Evidently, those of us who require the seasoned skills of contractors to assist in our resolve to reinstate at least a decent representation of normalcy, can do well to be on guard against making bad decisions. We can easily ascribe such a predicament as “unsuccessful” resident-contractor relations.

There is scarcely anything more horrible than for us to be so focused on the work we require on our homes that we are less attentive about the importance of also KNOWING the “true” quality of the tradesmen/women we hire.

Subsequently, as a matter for being just as cognizant of the kind of contractors working for us as we are about what we need done around our property, here are a few items of interest which we may want to remember:

  1. Contractors we are unfamiliar with can be detrimental to our plans.

  2. Proven contractors in our neighborhood are often so swamped with requests that many of us will not immediately benefit from the value of their services.

  3. Our inability to get urgently needed action from reliable contractors we know can cause us to accept services from unknowns. Normally, in situations such as these, we do not get quality delivery – or any.

  4. After hiring some unknowns and learning they are residential thieves, it can require several more weeks, months, or years before we are able enough to get the caliber of service we require.

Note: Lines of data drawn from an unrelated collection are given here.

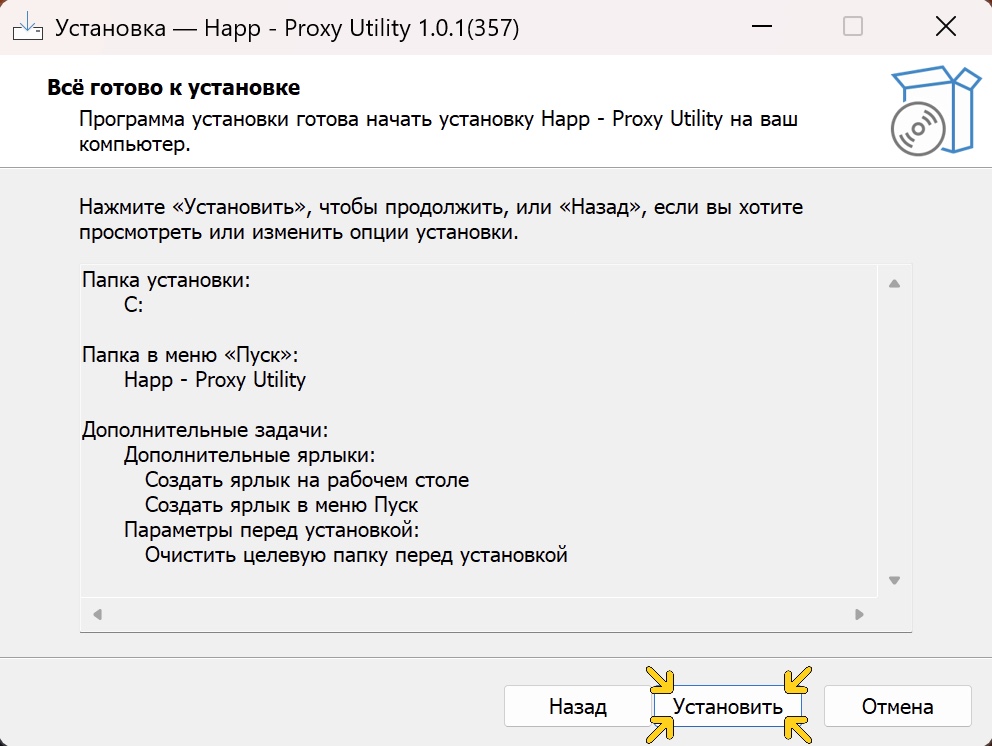
Task: Click the horizontal scrollbar track of the summary
Action: (478, 614)
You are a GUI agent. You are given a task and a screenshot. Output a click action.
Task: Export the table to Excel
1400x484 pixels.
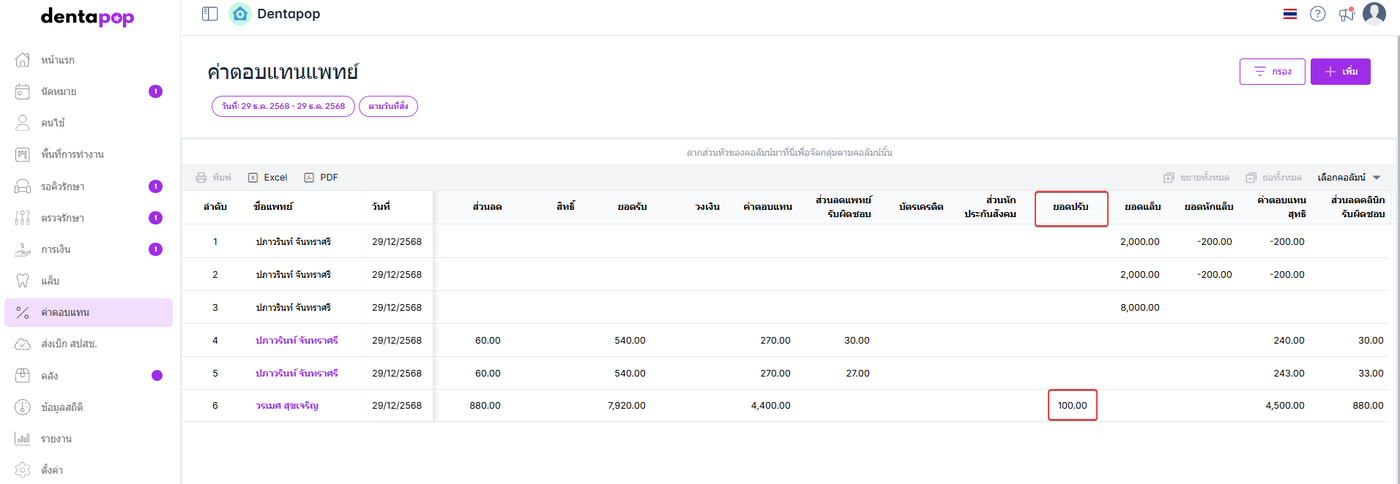click(267, 177)
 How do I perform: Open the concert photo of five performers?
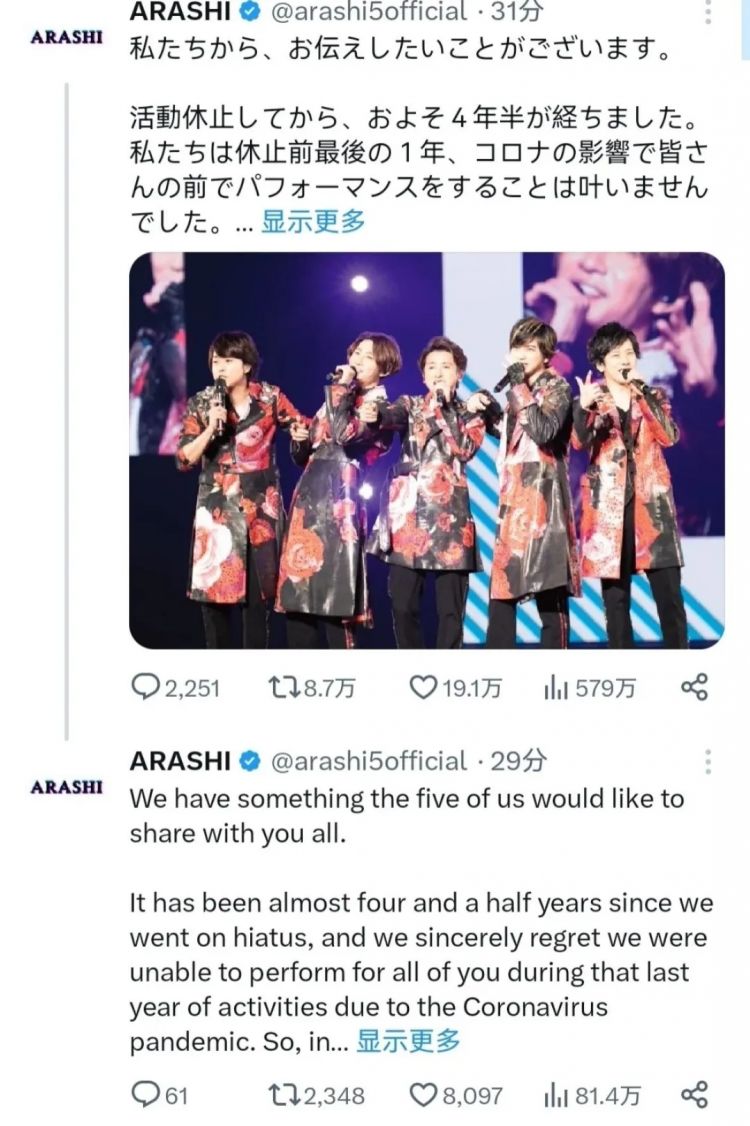(x=427, y=449)
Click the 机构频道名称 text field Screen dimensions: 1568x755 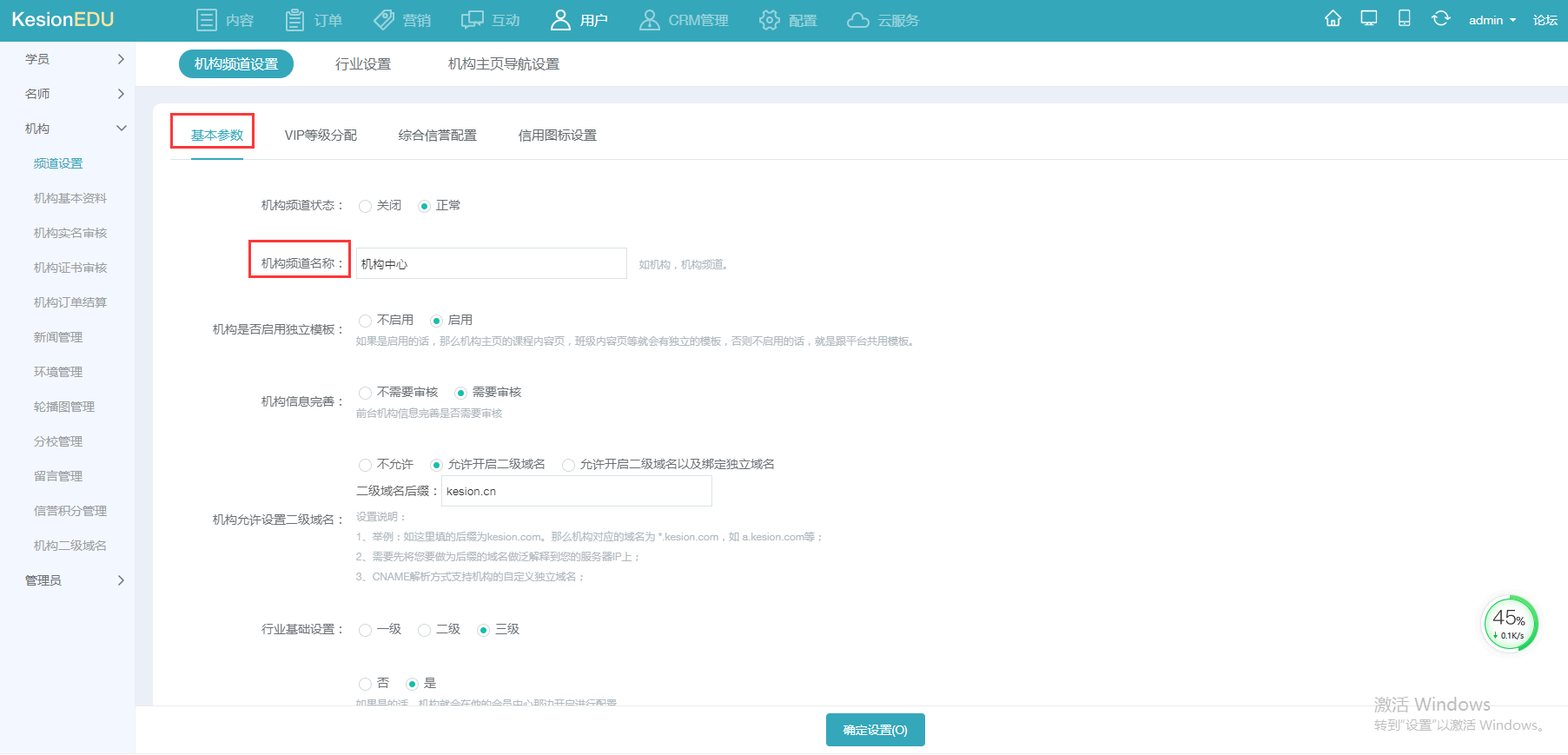click(x=491, y=263)
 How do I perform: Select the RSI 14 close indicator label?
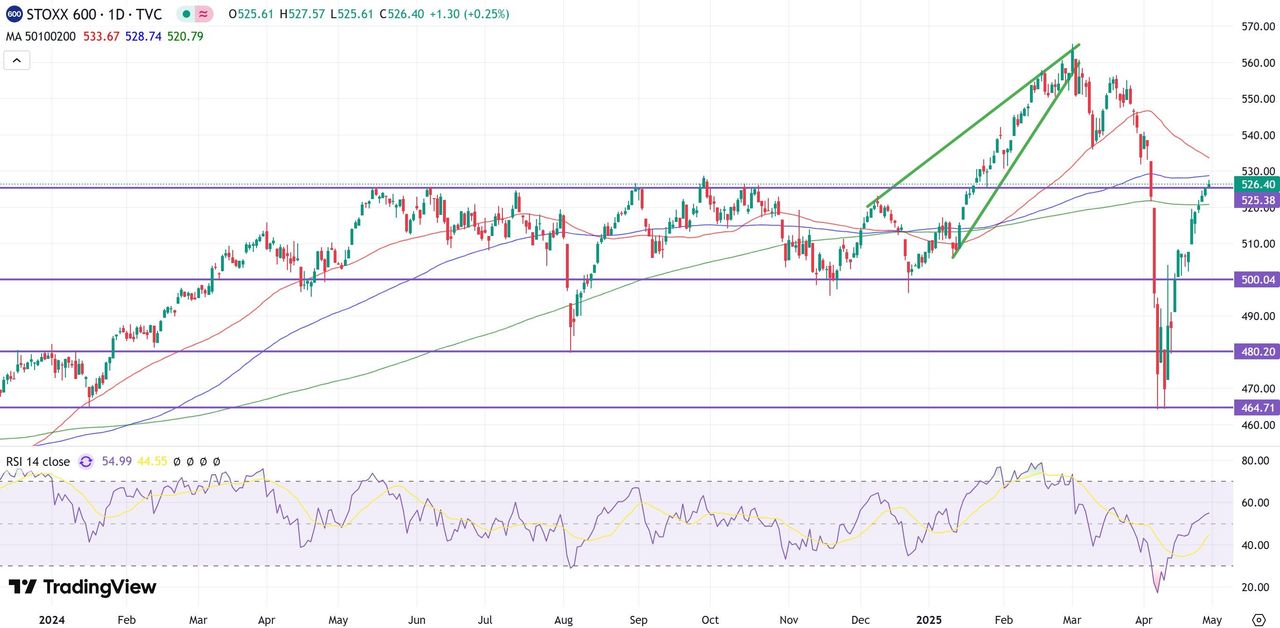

  5. Regardless of how honest, professional, and sincere an unknown contractor can appear, we may not want to give in to his/her offer to fill out insurance claim forms for us. In addition, it can be a lot safer to file the request via our attorney or personally for insurance claim funds project to cover all related costs and expenses.

Those are five of the basic items we can read over and again until we are certain we will not forget. Although each of the five points made are worth mention, these are greatly covered using links to the free HGRBS homeowner’s guides. These are provided ahead in the Reference Box. However, of the five items mentioned, there is one which we can briefly consider for emphasis: insurance claims (5.).

*Insurance Claims

This item about insurance claims is a uniquely noteworthy concern in that many of us are still feeling the impact of the recent hurricane, wildfire, winter, and other disaster. We want to restore our homes and other property as soon as possible. There are also many thousands who now have no housing. Therefore, between where we are and where we would much rather be, we need immense positive assistance: FEMA and/or private disaster coverage.

The latter, regarding insurance agencies with which we are currently registered, there is the most immediate danger from unknown building trades people. This is particularly so with those who are not from our vicinity. Their biggest scandal against residents is with our home insurers. Bad building trades people working as home repair and restoration contractors move from one disaster to another. Among their prime victims: heads of private households with relative home insurance policies.

*Case in Point

Recently, Fox News4 which hails from Dallas-Fortworth, Texas confirmed the presence of malicious contractors, especially in areas recovering from major disaster [see “Reference Box]. The major news network urgently informed the public of how great a threat this corrupt element can be. By this, it was referring to the illicit high-pressure tactics used to convince residents to give them permission to file a claim on their behalf. But what often occurs in these cases is that, through signing a very special form often referred to as an “Assignment of Benefits (AOB,)” they are signing away the right to control when, if, and amount of funds contractors will file claims to collect.

This can mean, when the trades person decides to withdraw funds from related insurer for doing the required work, he/she is free to do so – without asking the resident. Sadly, this is often done by dishonest outsider contractors – whether they perform well, terribly, or not at all. Furthermore, in the event homeowner signatures are required before funds are released, there are documented cases where signatures are forged, funds disbursed, and contractors - nowhere to be found.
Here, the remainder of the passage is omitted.